The former REST chief executive and inaugural chairman of mental health organisation SuperFriend, has been conscious of making sure staff and customers stay connected while the working world remains remote.

'It's not optimal. Like all organisations, we had to make a change on the fly and we stood up our crisis management team specifically about that. We launched additional mental health support with regard to our staff during this period,' Hill says.

'We needed to over-communicate. Our staff are further removed from their managers but in many respects, they feel closer to their managers with a lot more one-on-one time happening through the circumstances.

'We have a peer-support network, optional online sessions with psychologists, and we try to encourage people to share their experience working from home, both the good and the bad.  We encourage our people to perhaps exercise together or meet in a cafe … or eat lunch together to stay connected.

In August, CSC partnered with SuperFriend to support customers and staff and help reduce the stigma associated with mental health, equipping people with important skills to thrive at work.

It has also partnered with crisis support service Lifeline in October to do mental health training for CSC's call centres to support customers in response to Lifeline's forecast of suicide rates to increase by 50 per cent in the coming months. Calls to the service lifted by 30 per cent nationally during the pandemic.

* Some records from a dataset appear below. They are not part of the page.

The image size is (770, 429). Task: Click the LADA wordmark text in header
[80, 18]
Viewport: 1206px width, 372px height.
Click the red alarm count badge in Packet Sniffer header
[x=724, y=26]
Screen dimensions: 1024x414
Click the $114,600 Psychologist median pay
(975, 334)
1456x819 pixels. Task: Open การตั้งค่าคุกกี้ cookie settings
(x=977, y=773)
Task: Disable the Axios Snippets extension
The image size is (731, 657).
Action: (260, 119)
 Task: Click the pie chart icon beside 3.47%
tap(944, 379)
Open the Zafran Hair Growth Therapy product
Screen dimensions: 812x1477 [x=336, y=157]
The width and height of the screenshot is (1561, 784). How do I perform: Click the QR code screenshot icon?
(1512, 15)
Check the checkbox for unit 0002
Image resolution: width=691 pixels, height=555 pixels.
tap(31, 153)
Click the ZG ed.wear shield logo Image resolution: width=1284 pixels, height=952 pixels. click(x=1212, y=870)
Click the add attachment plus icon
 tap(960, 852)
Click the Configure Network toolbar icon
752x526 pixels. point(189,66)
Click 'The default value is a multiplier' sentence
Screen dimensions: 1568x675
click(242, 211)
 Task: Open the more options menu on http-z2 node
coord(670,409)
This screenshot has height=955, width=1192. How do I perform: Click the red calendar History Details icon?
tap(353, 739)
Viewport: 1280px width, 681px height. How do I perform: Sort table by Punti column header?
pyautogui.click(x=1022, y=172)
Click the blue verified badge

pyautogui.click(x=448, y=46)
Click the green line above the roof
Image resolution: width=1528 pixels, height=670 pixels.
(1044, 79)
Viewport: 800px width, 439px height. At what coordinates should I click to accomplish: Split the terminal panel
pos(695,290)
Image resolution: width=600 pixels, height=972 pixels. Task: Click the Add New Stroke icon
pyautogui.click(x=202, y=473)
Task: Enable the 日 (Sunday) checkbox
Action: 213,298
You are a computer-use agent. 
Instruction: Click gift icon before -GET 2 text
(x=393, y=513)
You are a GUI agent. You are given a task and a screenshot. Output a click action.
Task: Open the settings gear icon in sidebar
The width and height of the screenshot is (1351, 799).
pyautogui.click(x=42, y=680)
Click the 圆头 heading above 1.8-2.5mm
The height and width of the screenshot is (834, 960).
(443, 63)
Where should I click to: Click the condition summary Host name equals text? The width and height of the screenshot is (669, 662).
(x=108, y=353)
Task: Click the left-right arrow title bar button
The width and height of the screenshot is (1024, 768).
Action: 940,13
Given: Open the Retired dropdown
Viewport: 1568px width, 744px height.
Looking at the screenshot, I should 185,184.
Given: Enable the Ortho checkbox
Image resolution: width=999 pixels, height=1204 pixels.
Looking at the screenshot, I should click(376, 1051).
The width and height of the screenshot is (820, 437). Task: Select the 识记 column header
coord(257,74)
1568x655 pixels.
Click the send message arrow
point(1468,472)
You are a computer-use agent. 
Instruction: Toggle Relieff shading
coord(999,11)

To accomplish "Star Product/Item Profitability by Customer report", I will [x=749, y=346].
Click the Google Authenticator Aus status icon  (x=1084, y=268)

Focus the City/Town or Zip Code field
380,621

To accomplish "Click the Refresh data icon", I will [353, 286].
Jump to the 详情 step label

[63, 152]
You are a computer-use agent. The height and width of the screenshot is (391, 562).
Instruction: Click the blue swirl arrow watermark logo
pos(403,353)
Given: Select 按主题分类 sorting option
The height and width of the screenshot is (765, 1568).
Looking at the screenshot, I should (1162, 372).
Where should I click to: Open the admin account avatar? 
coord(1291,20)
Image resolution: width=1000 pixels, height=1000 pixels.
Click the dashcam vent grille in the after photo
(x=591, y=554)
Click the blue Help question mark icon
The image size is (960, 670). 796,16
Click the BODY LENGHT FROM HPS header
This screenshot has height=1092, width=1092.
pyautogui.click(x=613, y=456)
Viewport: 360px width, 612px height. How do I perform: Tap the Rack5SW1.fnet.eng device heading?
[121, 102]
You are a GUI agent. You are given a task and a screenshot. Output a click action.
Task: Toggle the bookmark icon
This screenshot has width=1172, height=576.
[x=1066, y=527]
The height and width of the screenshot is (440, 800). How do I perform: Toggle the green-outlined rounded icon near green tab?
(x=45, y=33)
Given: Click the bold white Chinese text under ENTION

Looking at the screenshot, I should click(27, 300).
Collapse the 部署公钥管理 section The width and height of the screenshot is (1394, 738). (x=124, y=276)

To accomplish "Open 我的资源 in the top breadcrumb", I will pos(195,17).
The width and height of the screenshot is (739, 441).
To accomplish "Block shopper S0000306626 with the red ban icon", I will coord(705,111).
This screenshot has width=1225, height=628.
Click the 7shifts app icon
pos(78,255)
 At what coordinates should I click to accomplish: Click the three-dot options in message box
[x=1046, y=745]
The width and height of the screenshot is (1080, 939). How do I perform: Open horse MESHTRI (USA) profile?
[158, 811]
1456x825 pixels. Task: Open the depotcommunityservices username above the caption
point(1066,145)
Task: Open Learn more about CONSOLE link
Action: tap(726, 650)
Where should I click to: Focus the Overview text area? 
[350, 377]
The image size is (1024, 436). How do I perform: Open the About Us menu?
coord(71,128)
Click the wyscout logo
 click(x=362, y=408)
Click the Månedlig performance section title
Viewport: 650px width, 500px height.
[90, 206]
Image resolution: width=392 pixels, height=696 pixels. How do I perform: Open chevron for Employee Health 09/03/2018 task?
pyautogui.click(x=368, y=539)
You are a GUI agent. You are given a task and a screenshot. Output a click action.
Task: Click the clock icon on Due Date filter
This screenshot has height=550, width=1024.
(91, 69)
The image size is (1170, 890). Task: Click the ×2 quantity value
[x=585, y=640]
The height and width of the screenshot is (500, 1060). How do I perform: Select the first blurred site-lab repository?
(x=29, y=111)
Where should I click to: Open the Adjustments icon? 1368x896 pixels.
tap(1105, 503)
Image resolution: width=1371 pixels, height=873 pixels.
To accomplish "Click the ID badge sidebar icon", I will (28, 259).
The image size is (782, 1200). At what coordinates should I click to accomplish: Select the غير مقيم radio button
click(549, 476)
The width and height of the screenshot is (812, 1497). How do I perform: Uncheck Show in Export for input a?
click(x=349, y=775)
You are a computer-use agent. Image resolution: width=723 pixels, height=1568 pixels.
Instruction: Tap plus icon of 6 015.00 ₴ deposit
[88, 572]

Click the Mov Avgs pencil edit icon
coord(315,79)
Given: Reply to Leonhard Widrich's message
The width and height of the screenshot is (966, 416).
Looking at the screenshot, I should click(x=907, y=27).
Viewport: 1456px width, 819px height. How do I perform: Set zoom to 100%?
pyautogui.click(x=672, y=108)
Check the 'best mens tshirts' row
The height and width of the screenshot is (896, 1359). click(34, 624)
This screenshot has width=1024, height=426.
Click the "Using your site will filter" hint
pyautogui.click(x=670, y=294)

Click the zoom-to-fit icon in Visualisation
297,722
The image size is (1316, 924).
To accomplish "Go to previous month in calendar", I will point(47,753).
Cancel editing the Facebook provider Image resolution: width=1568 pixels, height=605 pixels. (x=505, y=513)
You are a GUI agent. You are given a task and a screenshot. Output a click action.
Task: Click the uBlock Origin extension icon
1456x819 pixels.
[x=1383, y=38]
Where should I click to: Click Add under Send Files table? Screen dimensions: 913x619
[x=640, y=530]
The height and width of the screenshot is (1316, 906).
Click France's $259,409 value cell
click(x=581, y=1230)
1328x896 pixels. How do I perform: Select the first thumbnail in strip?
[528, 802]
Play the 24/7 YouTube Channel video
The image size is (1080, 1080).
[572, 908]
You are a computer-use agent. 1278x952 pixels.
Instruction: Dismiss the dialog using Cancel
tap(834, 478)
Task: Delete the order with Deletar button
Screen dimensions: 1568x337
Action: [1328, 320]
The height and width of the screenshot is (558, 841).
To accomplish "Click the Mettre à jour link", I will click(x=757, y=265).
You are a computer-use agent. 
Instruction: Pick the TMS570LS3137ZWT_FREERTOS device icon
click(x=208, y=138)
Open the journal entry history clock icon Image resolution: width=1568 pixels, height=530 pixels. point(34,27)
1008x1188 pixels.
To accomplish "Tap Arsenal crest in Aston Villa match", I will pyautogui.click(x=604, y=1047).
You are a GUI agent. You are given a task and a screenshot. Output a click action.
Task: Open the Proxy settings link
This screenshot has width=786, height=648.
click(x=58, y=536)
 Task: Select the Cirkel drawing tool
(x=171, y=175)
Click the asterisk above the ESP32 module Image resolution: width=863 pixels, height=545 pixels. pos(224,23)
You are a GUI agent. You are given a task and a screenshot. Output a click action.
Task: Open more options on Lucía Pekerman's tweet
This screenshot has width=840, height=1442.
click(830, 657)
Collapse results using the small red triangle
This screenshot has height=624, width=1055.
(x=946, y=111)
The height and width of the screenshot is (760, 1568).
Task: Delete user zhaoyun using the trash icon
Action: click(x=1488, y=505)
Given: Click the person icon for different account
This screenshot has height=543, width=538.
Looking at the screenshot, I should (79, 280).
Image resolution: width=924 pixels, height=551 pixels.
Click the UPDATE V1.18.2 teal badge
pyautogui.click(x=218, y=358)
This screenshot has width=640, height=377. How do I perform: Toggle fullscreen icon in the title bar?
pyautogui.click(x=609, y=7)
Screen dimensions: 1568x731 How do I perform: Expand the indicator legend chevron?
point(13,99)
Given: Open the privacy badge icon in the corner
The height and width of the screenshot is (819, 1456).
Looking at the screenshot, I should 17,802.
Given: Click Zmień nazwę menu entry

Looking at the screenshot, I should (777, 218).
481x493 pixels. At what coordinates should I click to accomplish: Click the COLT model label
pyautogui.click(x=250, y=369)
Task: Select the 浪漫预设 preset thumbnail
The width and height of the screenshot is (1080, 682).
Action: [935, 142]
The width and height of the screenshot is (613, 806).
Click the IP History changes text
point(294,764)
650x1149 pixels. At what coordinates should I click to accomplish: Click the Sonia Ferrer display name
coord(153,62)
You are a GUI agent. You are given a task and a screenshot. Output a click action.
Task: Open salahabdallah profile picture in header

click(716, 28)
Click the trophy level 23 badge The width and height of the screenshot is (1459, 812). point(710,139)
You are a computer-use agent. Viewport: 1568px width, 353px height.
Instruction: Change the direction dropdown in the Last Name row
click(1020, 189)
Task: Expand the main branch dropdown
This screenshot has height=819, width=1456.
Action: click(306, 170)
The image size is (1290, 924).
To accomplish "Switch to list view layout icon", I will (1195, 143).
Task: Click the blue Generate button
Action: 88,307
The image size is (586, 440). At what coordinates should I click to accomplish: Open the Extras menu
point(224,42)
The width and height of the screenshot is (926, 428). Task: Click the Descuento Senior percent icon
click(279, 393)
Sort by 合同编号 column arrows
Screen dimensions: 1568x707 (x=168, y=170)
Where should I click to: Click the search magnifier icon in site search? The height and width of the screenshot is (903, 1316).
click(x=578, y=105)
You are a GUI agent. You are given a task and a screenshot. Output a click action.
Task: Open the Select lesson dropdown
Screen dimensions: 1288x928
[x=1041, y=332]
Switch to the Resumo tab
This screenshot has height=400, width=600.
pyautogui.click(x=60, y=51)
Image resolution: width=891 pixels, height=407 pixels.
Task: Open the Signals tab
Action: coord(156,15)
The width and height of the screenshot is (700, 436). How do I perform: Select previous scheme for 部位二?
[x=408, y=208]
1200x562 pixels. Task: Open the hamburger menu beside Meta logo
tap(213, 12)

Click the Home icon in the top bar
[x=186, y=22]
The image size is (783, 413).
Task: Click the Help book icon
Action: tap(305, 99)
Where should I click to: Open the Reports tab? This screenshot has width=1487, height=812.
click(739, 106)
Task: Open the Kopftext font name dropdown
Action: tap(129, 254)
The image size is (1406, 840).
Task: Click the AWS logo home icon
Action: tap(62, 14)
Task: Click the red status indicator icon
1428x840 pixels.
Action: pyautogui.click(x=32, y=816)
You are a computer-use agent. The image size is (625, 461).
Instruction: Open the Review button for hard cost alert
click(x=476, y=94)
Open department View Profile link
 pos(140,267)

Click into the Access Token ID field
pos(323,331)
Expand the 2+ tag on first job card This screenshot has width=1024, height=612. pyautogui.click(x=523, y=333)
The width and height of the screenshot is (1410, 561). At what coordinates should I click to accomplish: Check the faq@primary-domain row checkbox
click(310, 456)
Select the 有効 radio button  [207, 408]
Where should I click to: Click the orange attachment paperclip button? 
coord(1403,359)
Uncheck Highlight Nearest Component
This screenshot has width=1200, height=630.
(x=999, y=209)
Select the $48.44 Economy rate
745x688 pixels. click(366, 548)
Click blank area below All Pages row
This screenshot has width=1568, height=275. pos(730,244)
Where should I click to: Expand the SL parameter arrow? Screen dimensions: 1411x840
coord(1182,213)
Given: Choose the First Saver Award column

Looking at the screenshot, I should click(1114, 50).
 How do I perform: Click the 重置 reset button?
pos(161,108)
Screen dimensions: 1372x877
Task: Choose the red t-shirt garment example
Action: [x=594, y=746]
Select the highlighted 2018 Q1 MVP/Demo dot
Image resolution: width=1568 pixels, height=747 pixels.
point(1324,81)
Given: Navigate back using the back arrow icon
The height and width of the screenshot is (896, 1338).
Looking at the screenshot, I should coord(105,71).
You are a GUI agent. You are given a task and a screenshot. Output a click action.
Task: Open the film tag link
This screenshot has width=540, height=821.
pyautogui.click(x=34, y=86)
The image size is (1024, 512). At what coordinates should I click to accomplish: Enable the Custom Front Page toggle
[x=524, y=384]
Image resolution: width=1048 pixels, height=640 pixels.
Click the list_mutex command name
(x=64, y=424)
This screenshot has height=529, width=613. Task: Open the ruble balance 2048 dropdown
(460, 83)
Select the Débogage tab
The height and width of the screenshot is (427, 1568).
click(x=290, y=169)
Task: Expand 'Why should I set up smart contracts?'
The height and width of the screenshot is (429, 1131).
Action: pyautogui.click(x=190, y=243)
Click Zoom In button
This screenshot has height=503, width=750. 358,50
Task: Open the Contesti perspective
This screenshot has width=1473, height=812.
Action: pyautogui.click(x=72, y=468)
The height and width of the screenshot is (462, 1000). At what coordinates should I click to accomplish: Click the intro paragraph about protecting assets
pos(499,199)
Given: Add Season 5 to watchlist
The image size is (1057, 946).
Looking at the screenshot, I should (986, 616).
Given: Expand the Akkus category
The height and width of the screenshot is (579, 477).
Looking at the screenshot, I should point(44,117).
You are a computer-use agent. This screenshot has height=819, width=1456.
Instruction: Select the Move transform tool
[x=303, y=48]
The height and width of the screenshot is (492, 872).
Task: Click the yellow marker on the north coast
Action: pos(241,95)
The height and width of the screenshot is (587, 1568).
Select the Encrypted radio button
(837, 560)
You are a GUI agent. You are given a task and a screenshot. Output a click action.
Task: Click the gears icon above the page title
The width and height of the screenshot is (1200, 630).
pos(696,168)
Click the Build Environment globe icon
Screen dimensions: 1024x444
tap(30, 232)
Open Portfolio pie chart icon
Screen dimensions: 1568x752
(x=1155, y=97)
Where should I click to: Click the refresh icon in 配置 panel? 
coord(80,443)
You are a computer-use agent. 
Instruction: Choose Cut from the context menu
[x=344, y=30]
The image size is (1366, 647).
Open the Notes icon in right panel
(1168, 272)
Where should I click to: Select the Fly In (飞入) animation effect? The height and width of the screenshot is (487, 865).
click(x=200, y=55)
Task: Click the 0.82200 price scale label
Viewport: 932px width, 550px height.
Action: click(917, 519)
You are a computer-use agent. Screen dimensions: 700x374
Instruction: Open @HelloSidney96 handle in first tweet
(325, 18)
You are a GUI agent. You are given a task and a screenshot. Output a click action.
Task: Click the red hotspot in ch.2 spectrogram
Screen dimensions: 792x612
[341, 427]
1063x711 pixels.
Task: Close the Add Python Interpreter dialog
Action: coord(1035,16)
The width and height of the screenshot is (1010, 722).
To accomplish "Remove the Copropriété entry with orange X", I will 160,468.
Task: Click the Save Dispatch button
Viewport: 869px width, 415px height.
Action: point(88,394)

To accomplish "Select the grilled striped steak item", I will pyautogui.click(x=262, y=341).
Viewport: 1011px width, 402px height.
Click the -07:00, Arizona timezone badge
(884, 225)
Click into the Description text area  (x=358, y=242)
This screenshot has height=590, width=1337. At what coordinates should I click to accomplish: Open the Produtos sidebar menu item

Hill's advice to business leaders is not to be 'afraid of the conversations' about mental health with staff.

'It's the right time for leaders to lead and show that it's okay to have these conversations and de-stigmatise mental health in the workplace,' Hill says.

With one-third of the Commonwealth Superannuation Fund's 800,000 members in retirement phase, support was particularly important for those customers to remain connected while CSC made more than 700 calls to active contributors to offer free general financial advice as they were telling CSC they felt less financially secure during this time.

Meanwhile, mental health was the largest cause for total and permanent disability claims and worth 40 per cent of income protection claims for the Fund's insurance, Hill says.

'We've had to remain vigilant, we've to continue to listen to our customers, we have to look at our claims experience to see where they are, we need to continue to look at engagement with our agencies,' Hill says.